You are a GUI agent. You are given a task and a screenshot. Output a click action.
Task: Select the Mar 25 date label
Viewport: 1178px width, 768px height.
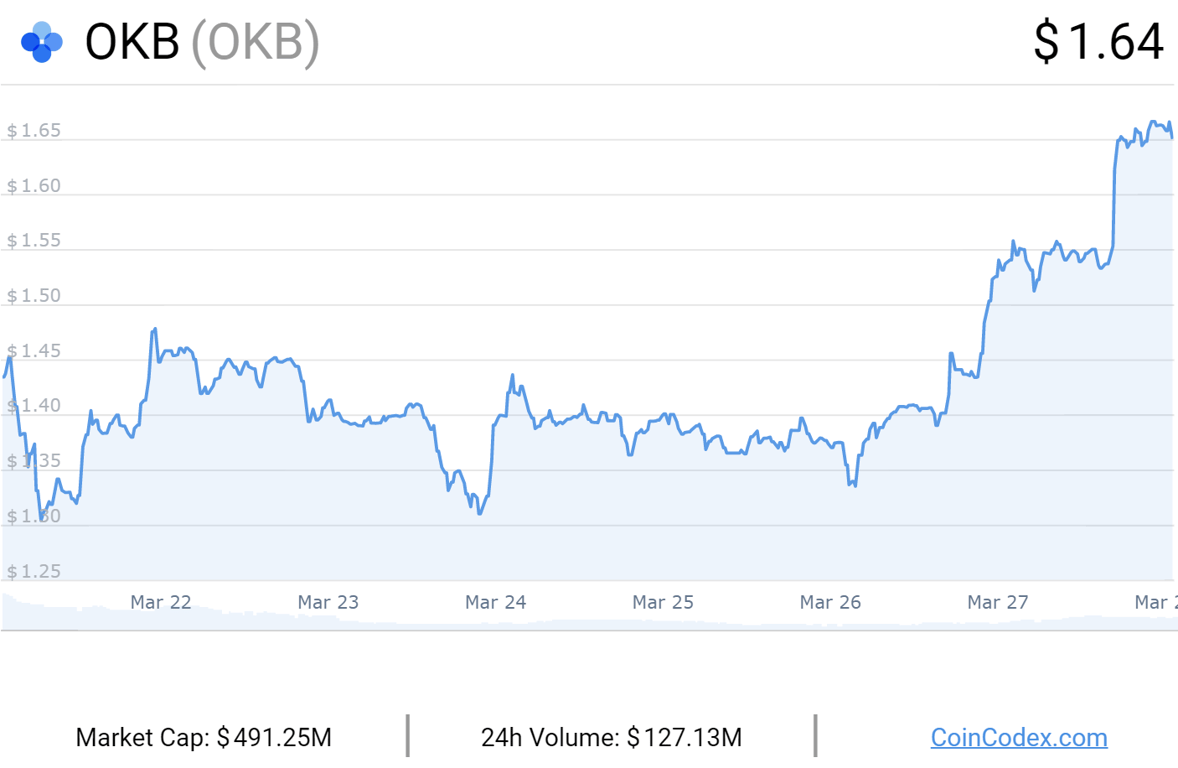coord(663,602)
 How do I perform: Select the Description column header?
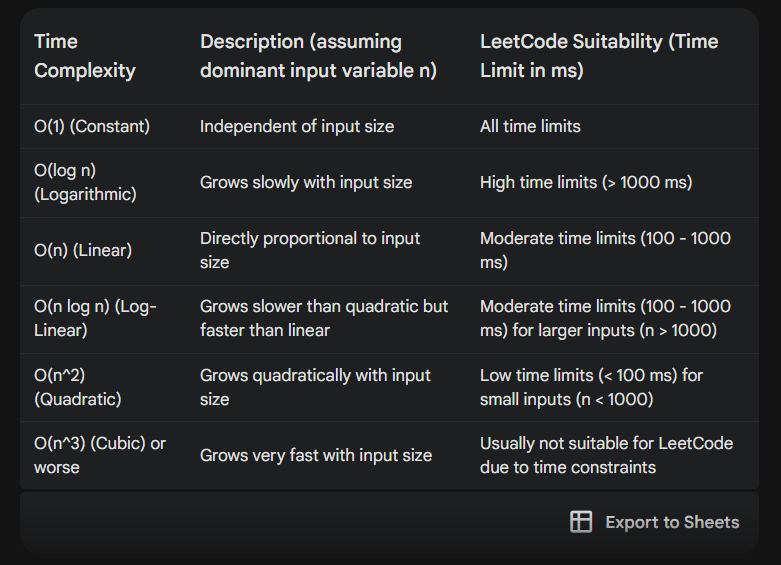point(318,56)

==

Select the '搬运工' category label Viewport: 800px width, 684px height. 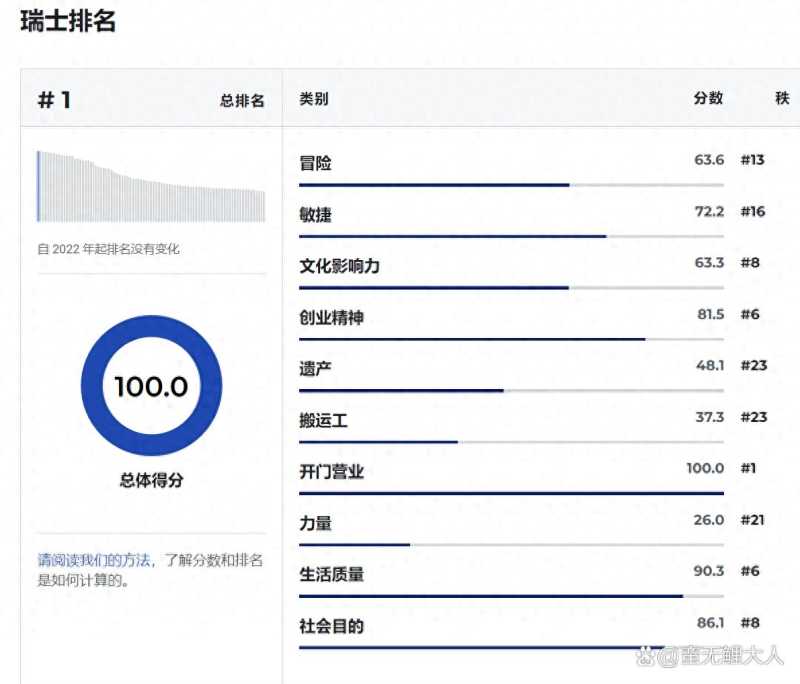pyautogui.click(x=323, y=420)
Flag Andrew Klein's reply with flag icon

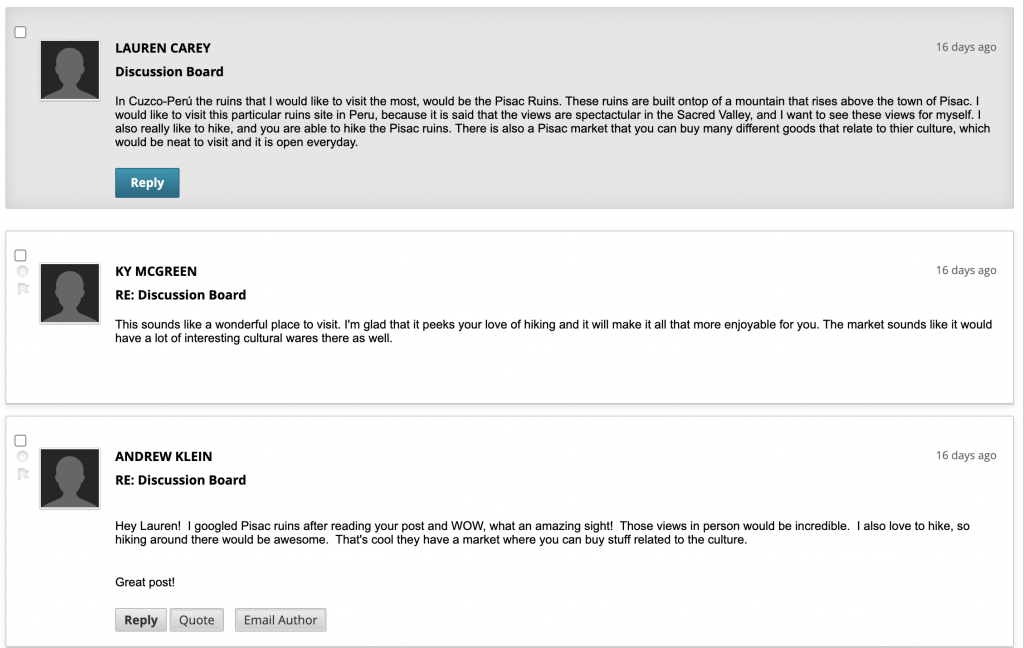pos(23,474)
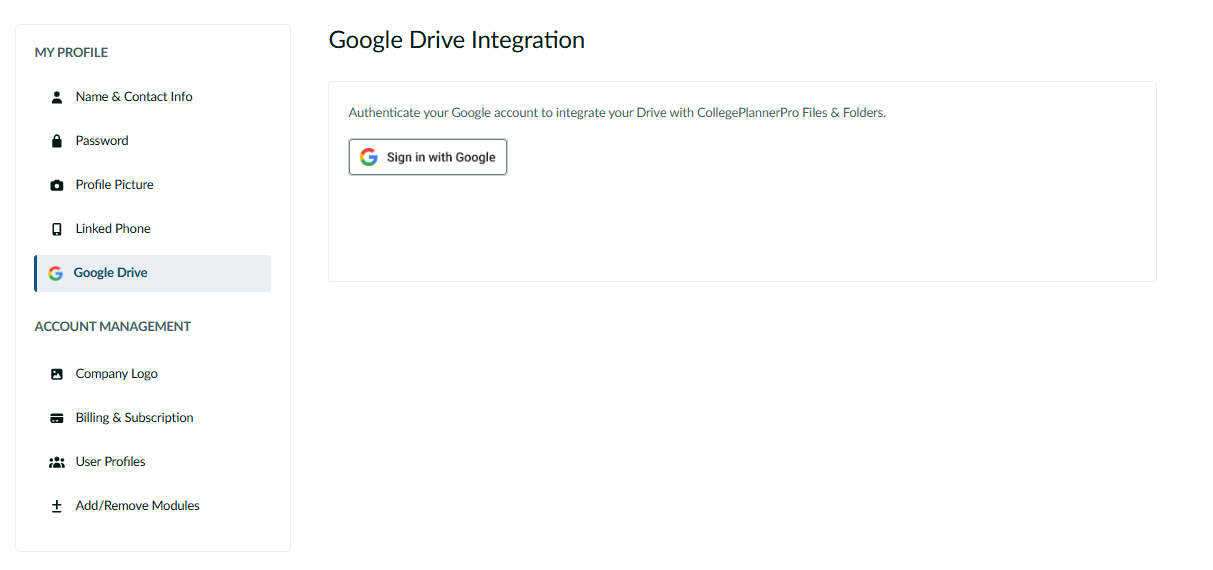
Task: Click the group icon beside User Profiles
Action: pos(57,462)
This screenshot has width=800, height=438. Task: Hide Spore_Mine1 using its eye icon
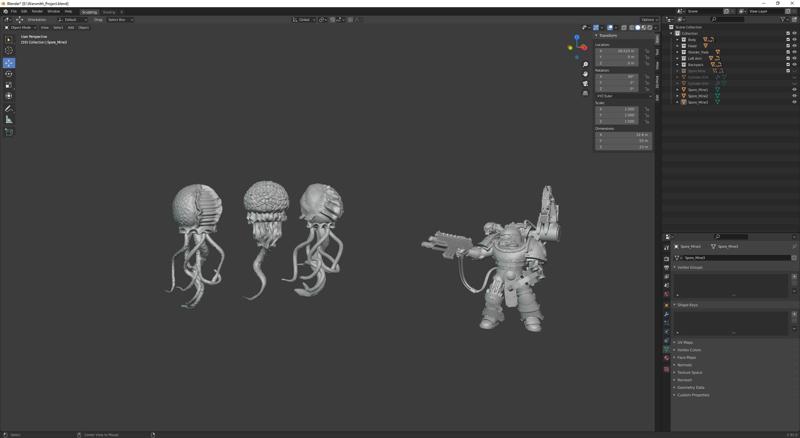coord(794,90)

==

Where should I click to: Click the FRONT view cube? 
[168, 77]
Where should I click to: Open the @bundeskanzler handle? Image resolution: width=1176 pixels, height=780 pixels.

The request: Rewrite the lines between the one holding "You are a GUI" and the one holding "point(318,56)", inclusive, as a numbered list, omitting any blank lines. Leave the pictures out of your answer.

Response to this task:
1. You are a GUI agent. You are given a task and a screenshot. Output a click action.
2. Task: Select the Mar 25 date label
3. Viewport: 1178px width, 768px height.
4. coord(663,602)
5.  How do I perform: Select the Description column header?
6. point(318,56)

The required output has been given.